Sunday, June 04, 2006

New nukes on the horizon

Uncertainty Surrounds Plans for New Nuclear Reactors
By MATTHEW L. WALD

WASHINGTON, June 3 — The nuclear industry is poised to receive the first new orders for reactors in three decades, but what remains unclear is whether the smartest buyers will be those at the head of the line or a little farther back.

The industry expects orders for a dozen or so new reactors. Since the last completed order was placed in 1973, much has changed. There are new designs, a new licensing system, new federal financial incentives, new costs and new risks, and no one is sure how the changes will play out as orders, or requests to build, are filed.

For example, the federal government is offering "risk insurance" for the first six reactors, to protect builders against bureaucratic delays, with the biggest share of the insurance going to the first two. Loan guarantees are also possible, but probably only for the first few plants.

Manufacturers have design costs that they will probably try to recoup from the first few reactors sold, increasing the cost. And no one seems eager to be the first to try out a radically different licensing system.

Substantial questions remain about the predictability of the regulatory process, said James R. Curtiss, a former member of the Nuclear Regulatory Commission who is a lawyer at Winston & Strawn. The firm recently helped with an application for a license for a new uranium enrichment plant in New Mexico.

Long delays occurred, Mr. Curtiss said, as new issues were argued before a three-judge administrative law panel and then went to the five-member commission for a ruling. Licensing a second plant will go much more smoothly, he said.

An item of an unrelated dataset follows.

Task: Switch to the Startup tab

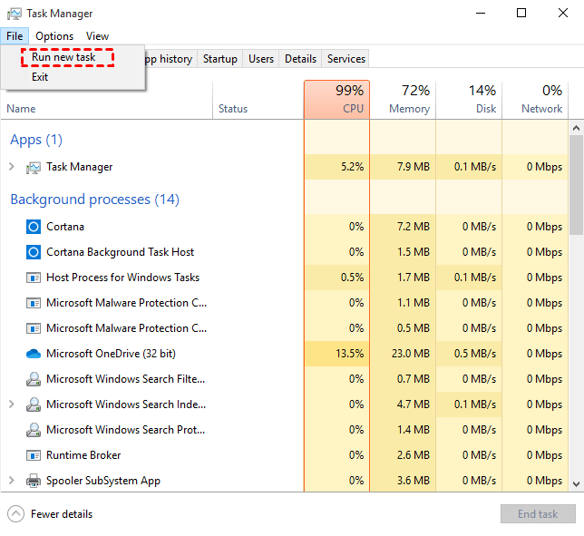Action: point(220,59)

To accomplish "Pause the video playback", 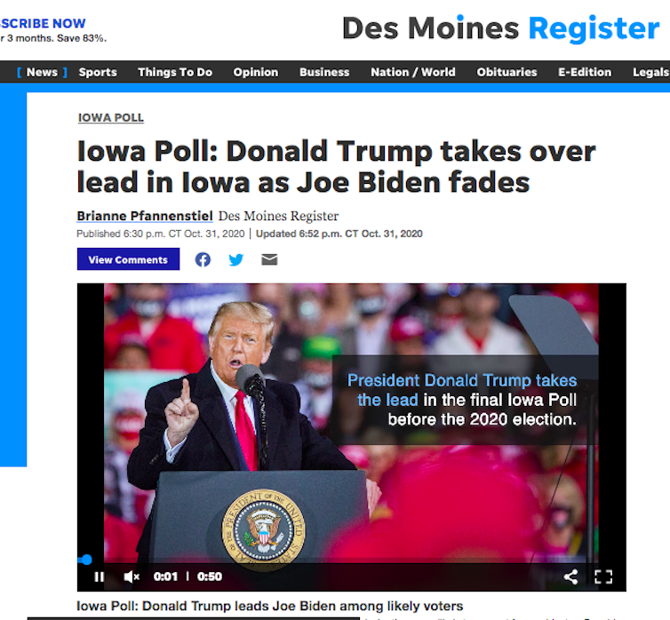I will coord(100,576).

(The rest of the story is here.)

TM comment: As NSC Director responsible for nuclear issues, I pushed mightily for a new generation of nuclear reactors, which burn clean and put only about 1/40th as much pollution into the atmosphere as coal or fuel oil power plants. In fact, coal plants put more NUCLEAR material into the atmosphere than nuclear plants (per KW hour generated). Surprising but true.